Certains argueront qu’ils ont eu raison de lambiner. Les récentes évolutions conjoncturelles en Grèce, en Espagne ou au Portugal prouvent que les pratiques d’austérité réduisent certes les importations donc le déficit extérieur mais qu’en contractant la demande, elles créent un cercle récessif limitant les rentrées fiscales… donc augmentant le déficit public. Ils auront d’autant plus raison si l’on considère qu’actuellement la France emprunte à des taux historiquement bas, preuve de la confiance des marchés en la signature de Paris. Confiance de substitution pour des investisseurs sortis de Rome et Madrid.

Il est vrai que comparativement, la situation française est bien plus saine à court-terme que celle de ses voisins. La consommation résiste, le déficit public est dans les clous, l’investissement stagne mais ne recule pas, la hausse du chômage est limitée. A court terme, le risque de solvabilité est très faible.

Néanmoins, contrairement à ses voisins, la France plonge dans la crise sans en remonter. Sa crise sera structurelle, non conjoncturelle comme pour ses collègues européens. La France souffre d’une désindustrialisation profonde (délocalisation et non industrialisation) due à un niveau de gamme très bas la confrontant à la concurrence asiatique : en découle une faible rentabilité des entreprises car les niveaux de salaires semblent trop élevés pour des produits sans valeur ajoutée. D’autres facteurs amplifient le phénomène : système fiscal non incitatif, insuffisance d’innovation (1,38% du PIB) et éducation en crise.

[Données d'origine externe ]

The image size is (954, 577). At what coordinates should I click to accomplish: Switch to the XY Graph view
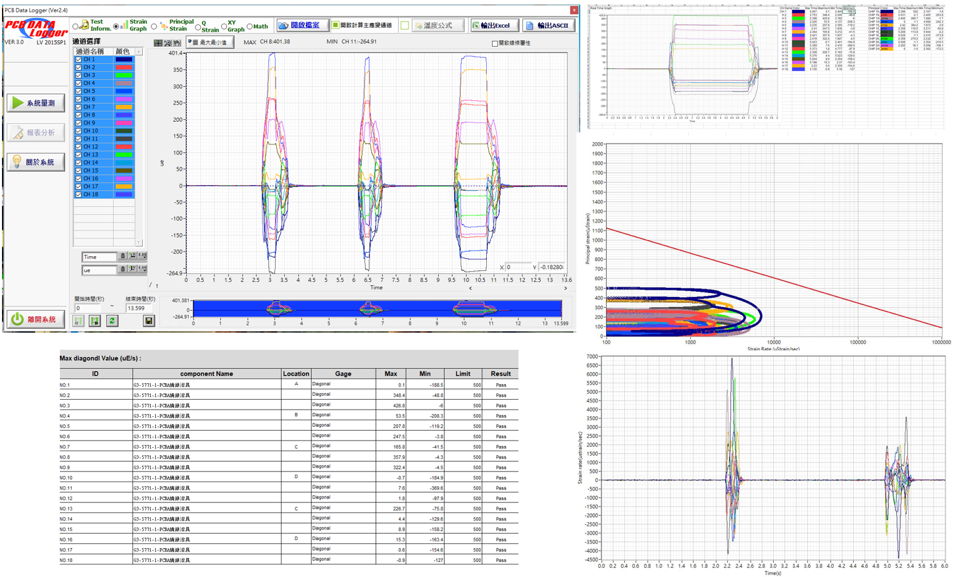click(224, 27)
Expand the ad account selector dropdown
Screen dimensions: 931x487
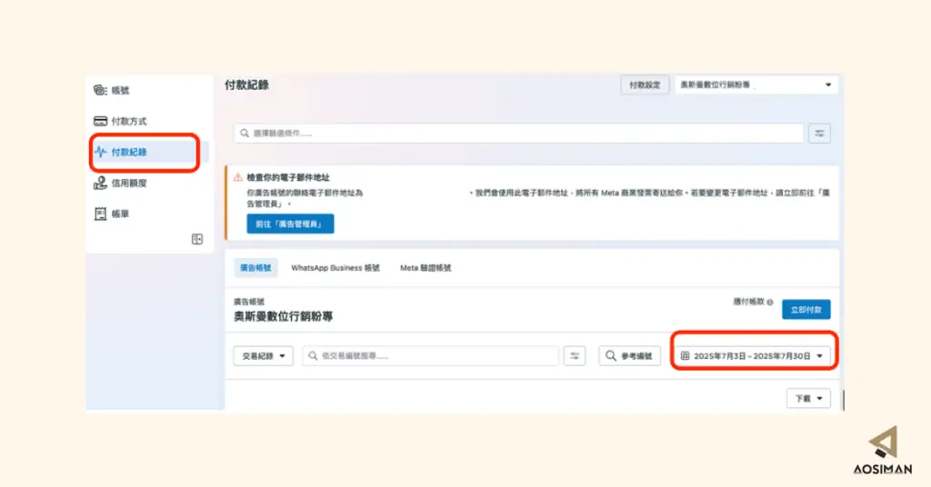(756, 84)
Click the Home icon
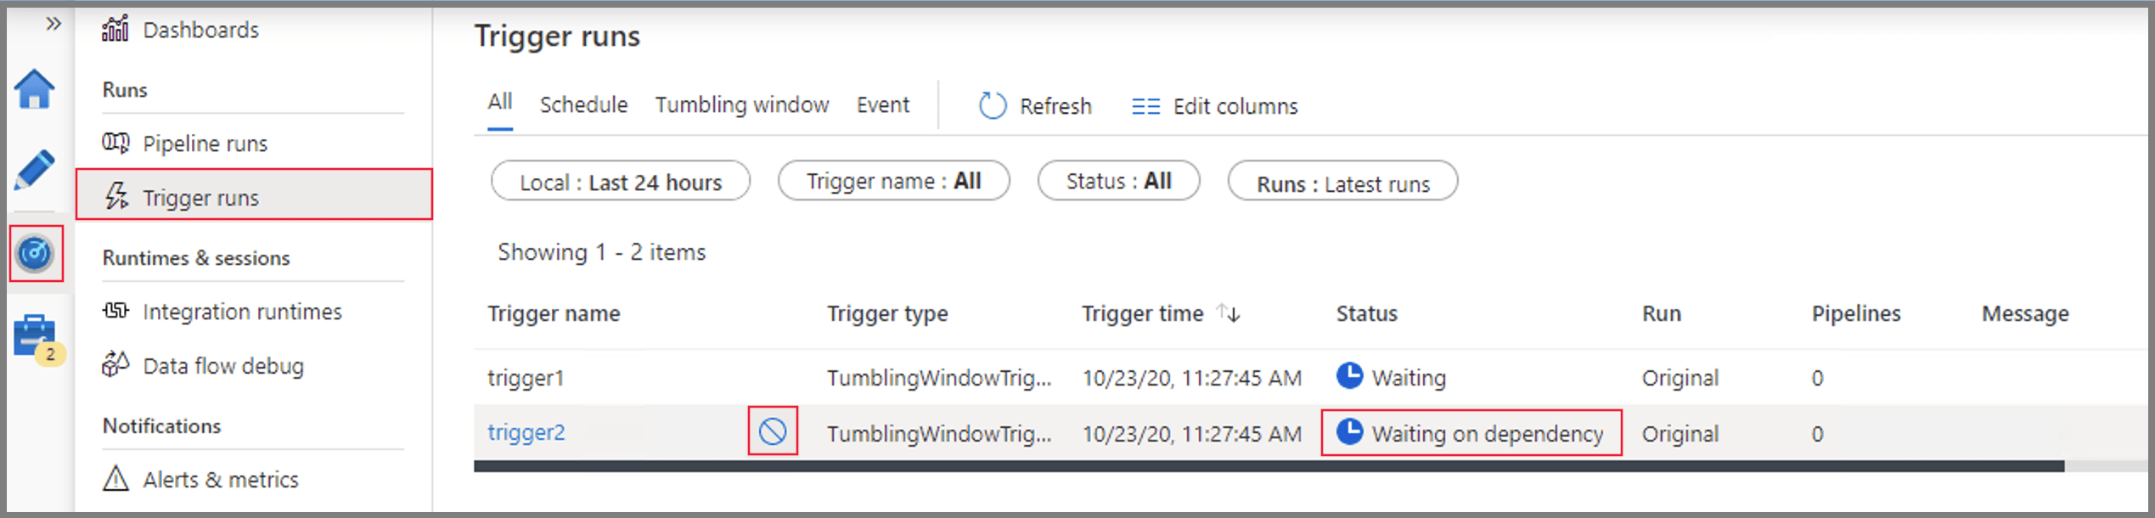The width and height of the screenshot is (2155, 518). coord(35,87)
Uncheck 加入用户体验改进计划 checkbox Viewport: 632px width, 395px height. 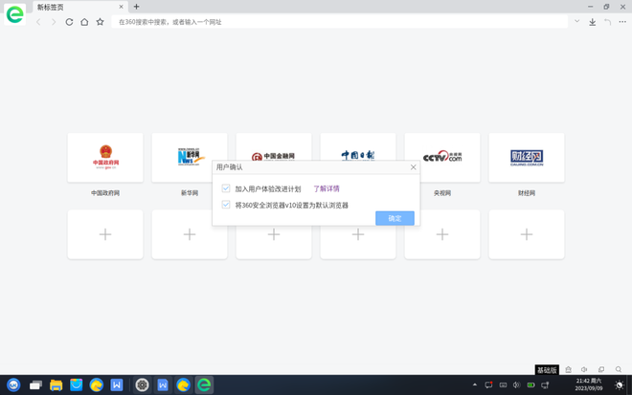226,189
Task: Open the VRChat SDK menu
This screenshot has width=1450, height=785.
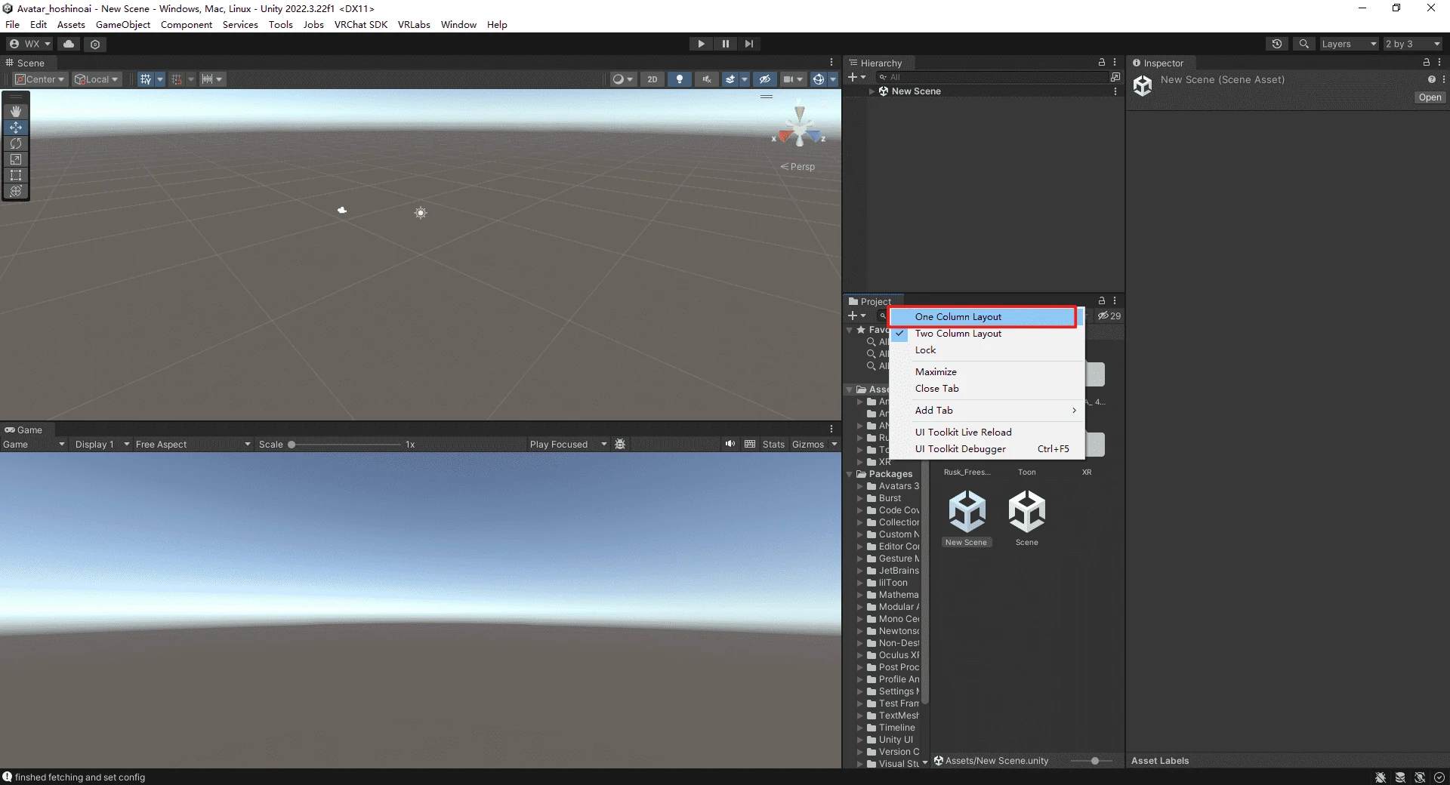Action: tap(360, 25)
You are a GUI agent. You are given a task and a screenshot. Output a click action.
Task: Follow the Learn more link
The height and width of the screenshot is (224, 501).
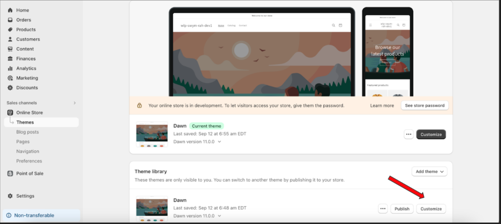pos(382,106)
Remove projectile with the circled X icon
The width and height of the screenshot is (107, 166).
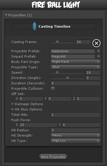point(96,43)
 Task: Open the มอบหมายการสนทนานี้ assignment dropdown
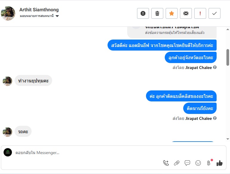39,16
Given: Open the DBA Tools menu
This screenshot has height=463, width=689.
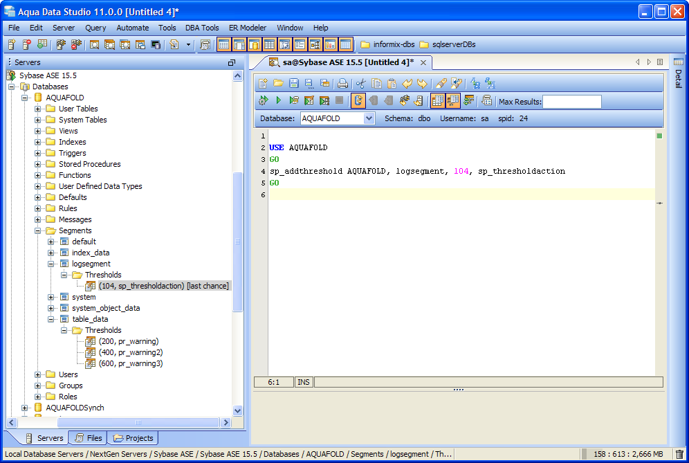Looking at the screenshot, I should 202,28.
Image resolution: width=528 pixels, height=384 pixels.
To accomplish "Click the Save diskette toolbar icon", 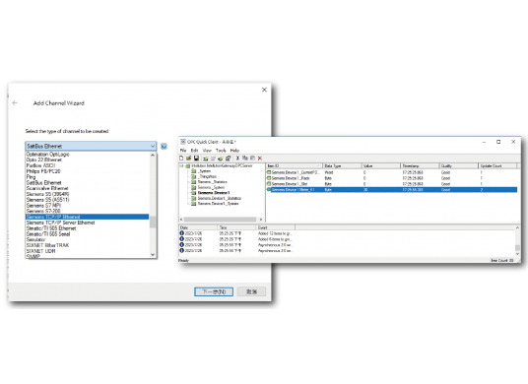I will pos(196,158).
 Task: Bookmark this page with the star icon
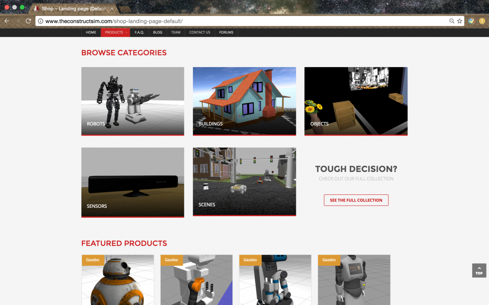(460, 21)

Nos déclinologues nationaux, et toutes les nations ont leurs producteurs locaux, concluent par une non-adéquation historique de la France et de la mondialisation. Pourtant la France demeure le sixième exportateur mondial, le quatrième destinataire d’investissements étrangers et ses leaders sont des champions internationaux. La France ne manque pas d’atouts : elle manque de courage. Outre la peur culturelle d’une dilution partielle d’un fabuleux modèle universel, la peur économique a pris le pas sur les autres inquiétudes quotidiennes. Nous avons tous compris que la guerre économique existait. Encore faut-il élaborer une stratégie pour la remporter. Les consommateurs optent pour une stratégie défensive faite de lignes Maginot et de tranchées. D’autres, plus libéraux, rêvent d’une grande stratégie offensive, entreprenante, innovante. En réalité, ce sont ces deux options qu’il faut combiner pour survivre : c’est ce que font avec brio l’Allemagne, la Chine et les USA. Panacher l’offensif et le défensif pour retrouver ce qui faisait, aux yeux de notre héros national Cyrano, la grandeur de l’âme française : le panache.